Я и вправду одичал в Головинке. До позднего октября я бегал босиком с черкесскими детьми, собаками и козами. Мы купались в море, прыгая с волнореза и презрительно посматривая на бледных туристов-дикарей, задорого покупающих полуспелую алычу у местных женщин в черных платках, бродивших с ведрами вдоль рассыпанных по пляжу приезжих тел.

Все приезжие назывались “курортники”. Курортников можно было распознать по отсутствию загара и наличию полотенца. Никто из уважающих себя местных не пользовался полотенцами. Мы располагались или на крупной, нагретой кавказским солнцем гальке, или на волнорезе и оттуда наблюдали курортную жизнь, купаясь до посинения и обсыхая на теплом морском ветру. Из жизни отдыхающих – это было мое черкесское детство. К семи годам, когда я распрощался с Головинкой и окончательно вернулся в Москву – школа! – я сносно говорил на адыгейском, мог прыгать в море ласточкой и хорошо сидел на лошади, хотя в ночное – на ночной выпас лошадей – бабушки меня не отпускали.

С лошадьми получилось не сразу. Мы поселились у тети Фатимы и дяди Джантемира, у которых было шесть дочерей, но не было сыновей. Вернее, был один, но умер в младенчестве, и жизнь их проходила в окружении черноглазых красавиц и ожидании их замужеств и уходов в семьи мужей. Я же, блондин с льняными волосами и голубыми глазами, что по причине редкости нравилось местному населению, был мальчик, и тетя Фатима и дядя Джантемир хлопотали, пытаясь впихнуть в меня побольше жирной баранины и козьего молока.

Я был мужчина. А мужчина должен сидеть на лошади. Понимая это, дядя Джантемир где-то через неделю после начала нашей северокавказской жизни вывел из сарая свою кобылу Зарку, позвал меня и, легко подкинув, посадил на нее верхом.

До этого я видел лошадей только в книжках. Вообще все, что я видел до этого, я видел в книжках. Или мне об этом читали.
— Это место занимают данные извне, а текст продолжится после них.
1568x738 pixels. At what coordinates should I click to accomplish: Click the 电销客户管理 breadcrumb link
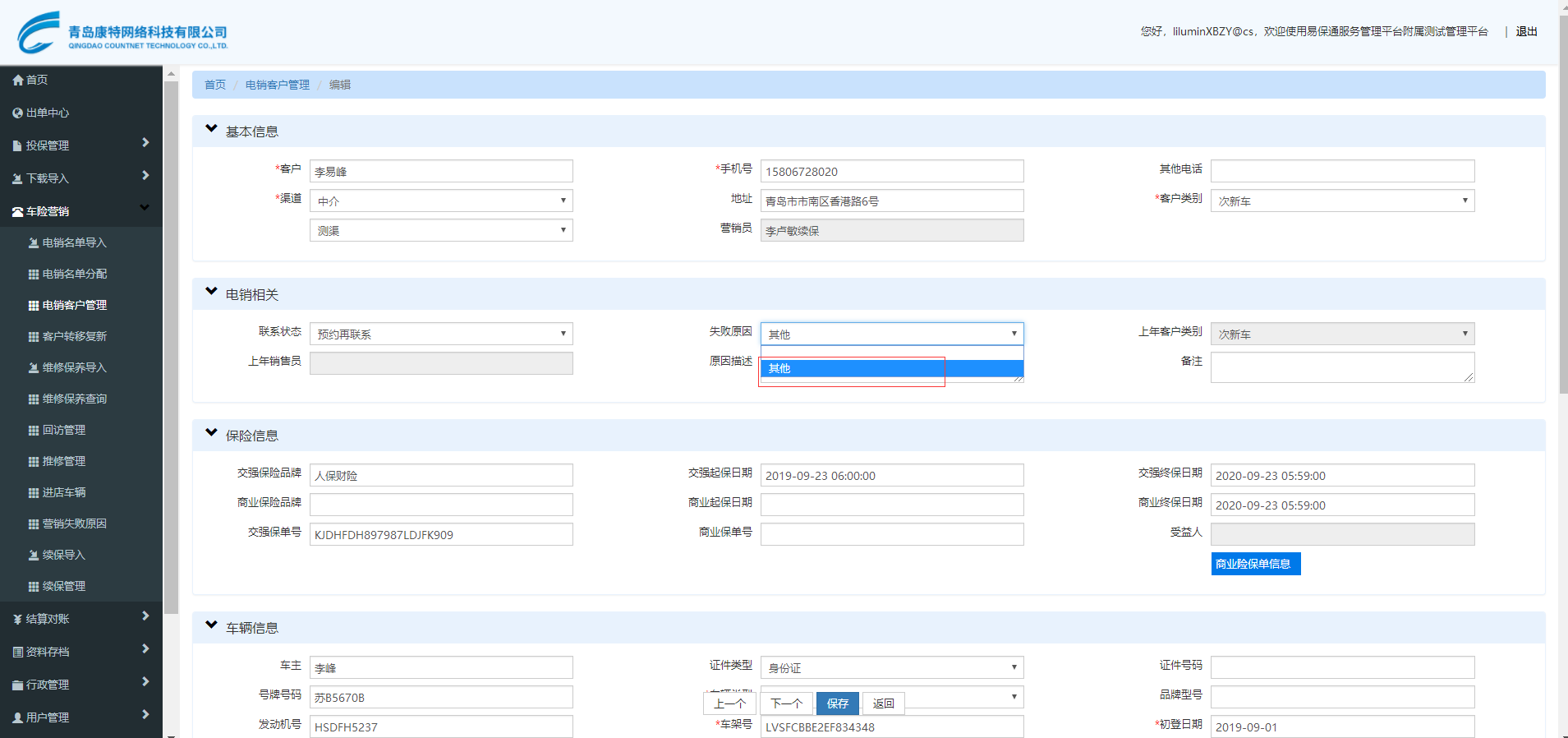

Зарка была смирная старая кобыла и спокойно стояла подо мной, но я был страшно напуган: сверху казалось, что я сижу очень высоко над землей и неминуемо упаду.

Дядя Джантемир сунул мне в руки уздечку и похлопал по спине.

– Абрек, – приободрил он меня (я не знал, что такое “абрек”, и думал, что он так произносит мое имя Олег), – хочешь прокатиться?

Я не хотел. Я хотел вниз, на землю, и убежать в сад, где сидела ничего не подозревающая бабушка Лия и читала любимого ею Стендаля. Она читала Стендаля мне вслух, поскольку ребенок должен вырасти на хорошей литературе. Я тоже так считал и был готов слушать про жизнь в Пармской обители, лишь бы меня сняли с огромной страшной лошади и поставили на землю.

– Прокатись, – уговаривал меня безжалостный и, судя по всему, не разделяющий бабушкиных литературных вкусов дядя Джантемир, – уздечку держи крепко. Ногами ее по бокам – и пойдет.

Я боялся, но я был вежливый московский ребенок. Я был репис. Я не хотел обидеть старшего, тем более старшего, который мог снять меня с лошади и поставить на землю. Оттого я и произнес фразу, ставшую потом в ауле легендой и передававшуюся из дома в дом:

– Скажите, а если ногами по бокам, родственники этой лошади не обидятся? – спросил я.

С той минуты дядя Джантемир меня полюбил.

Он и тетя Фатима не отпускали меня ни на секунду, пытались отравить обилием еды и поручили шефствовать надо мной своему пятилетнему племяннику Мухе, жившему в соседнем доме. Долгое время я думал, что Муха – настоящее имя, и только года через два узнал, что это сокращение от Мухаммед. В делах же, которые Мухе не доверялись, – например, пойти в горы набрать желудей – за меня отвечала их пятнадцатилетняя дочь Мадина, сводившая с ума своей красотой окрестное мужское население и приезжих.